由Proteros生物结构公司和CHDI基金会组成的研究团队在《Nucleic Acids Research》发表重要成果，通过冷冻电镜首次捕获了人类MutSβ的九种功能状态结构。研究采用昆虫细胞表达系统制备全长MSH2-MSH3异源二聚体，结合表面等离子共振（SPR）、荧光共振能量转移（FRET）和微尺度热泳动（MST）等技术，系统分析了蛋白与不同DNA底物的相互作用。冷冻电镜数据采集在配备Falcon IV探测器的Glacios电镜完成，最终获得3.0-7.1 ?分辨率的结构模型。

DNA-free MutSβ呈现不对称钳状构象
冷冻电镜结构（PDB 8OM5）显示，ADP结合的apo状态MutSβ呈现"蝴蝶结"样开放构象，MSH2钳结构域向内弯曲95°形成不对称结构。两个ATP酶结构域保持伪二重对称，但MSH3的N端结构域因柔性未被解析。该构象为理解蛋白初始DNA结合状态提供了模板。

异源双链DNA诱导多态性结合模式
在(CAG)₂插入环DNA存在时，研究捕获到三种结合状态：经典错配结合构象（PDB 8OLX）中MSH3 Tyr254和Lys255插入DNA导致67°弯曲；两种新型开放构象（PDB 8OM9和8RZ7）分别呈现MSH2钳结构域上翻和下折状态。值得注意的是，所有DNA结合构象中MSH2均保持ADP结合，而MSH3位点核苷酸状态存在差异。

ATP驱动滑动钳形成
加入ATP后，MutSβ与1.8 kb同源双链质粒DNA形成滑动钳复合物（EMD-16975），MSH2连接域发生180°旋转将DNA定位在中央通道。61 bp同源DNA结合结构（PDB 8OMA）进一步显示，ATP结合诱导ATP酶结构域闭合，特征螺旋与γ-磷酸相互作用稳定了紧凑构象。FRET实验证实ATP可促使蛋白从错配DNA解离。

核苷酸类似物验证构象转换机制
ATPγS处理获得的无DNA结构（PDB 8RZ8/8RZ9）显示，MSH2钳结构域存在直链（3.06 ?）和弯曲（3.02 ?）两种形态。MST测定显示ATPγS结合亲和力（K_d=0.39-50 nM）显著高于AMP-PNP，解释了后者难以诱导构象转变的原因。
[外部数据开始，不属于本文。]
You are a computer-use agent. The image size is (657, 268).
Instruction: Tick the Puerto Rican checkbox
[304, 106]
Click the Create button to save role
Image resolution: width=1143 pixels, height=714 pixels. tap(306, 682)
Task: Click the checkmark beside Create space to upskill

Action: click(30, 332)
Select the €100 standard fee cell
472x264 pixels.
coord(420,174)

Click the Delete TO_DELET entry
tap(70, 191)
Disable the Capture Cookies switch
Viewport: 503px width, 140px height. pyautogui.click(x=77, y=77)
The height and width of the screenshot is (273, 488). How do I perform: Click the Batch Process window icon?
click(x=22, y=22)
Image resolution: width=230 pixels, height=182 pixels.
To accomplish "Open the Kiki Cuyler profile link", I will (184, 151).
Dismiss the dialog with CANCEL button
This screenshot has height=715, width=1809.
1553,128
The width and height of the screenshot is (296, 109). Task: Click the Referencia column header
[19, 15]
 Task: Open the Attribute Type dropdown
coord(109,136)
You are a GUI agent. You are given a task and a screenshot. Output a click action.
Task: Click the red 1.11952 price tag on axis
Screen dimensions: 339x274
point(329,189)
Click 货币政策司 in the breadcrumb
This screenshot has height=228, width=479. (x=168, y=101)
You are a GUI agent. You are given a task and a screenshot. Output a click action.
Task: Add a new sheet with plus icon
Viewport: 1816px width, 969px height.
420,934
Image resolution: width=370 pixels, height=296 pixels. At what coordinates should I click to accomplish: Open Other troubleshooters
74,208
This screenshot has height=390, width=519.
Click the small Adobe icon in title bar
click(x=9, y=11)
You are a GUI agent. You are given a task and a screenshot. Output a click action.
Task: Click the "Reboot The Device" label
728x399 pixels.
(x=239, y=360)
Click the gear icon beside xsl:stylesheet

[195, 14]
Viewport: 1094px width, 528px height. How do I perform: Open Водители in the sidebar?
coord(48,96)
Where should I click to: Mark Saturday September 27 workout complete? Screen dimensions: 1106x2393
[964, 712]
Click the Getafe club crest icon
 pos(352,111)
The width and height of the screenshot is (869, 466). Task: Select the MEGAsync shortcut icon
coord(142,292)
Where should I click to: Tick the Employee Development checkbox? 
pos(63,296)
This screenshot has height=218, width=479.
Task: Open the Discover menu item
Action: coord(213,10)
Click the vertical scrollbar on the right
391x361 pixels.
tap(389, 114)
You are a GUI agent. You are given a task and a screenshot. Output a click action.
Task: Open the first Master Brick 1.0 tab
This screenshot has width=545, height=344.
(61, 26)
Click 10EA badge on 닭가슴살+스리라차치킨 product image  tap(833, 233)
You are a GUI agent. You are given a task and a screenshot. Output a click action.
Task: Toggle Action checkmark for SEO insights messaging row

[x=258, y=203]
该研究首次完整描绘了MutSβ从DNA识别到修复起始的构象变化轨迹：ADP结合态扫描DNA→低亲和力错配捕获→高亲和力结合→ATP驱动滑动钳形成。这一发现不仅完善了MMR机制的理论框架，更重要的是为开发靶向MSH3的小分子抑制剂提供了精确结构指导。通过调控MutSβ的ATP酶活性或DNA结合界面，有望延缓亨廷顿舞蹈症等三核苷酸重复疾病的病理进程，为这类目前无法治愈的神经退行性疾病带来新的治疗策略。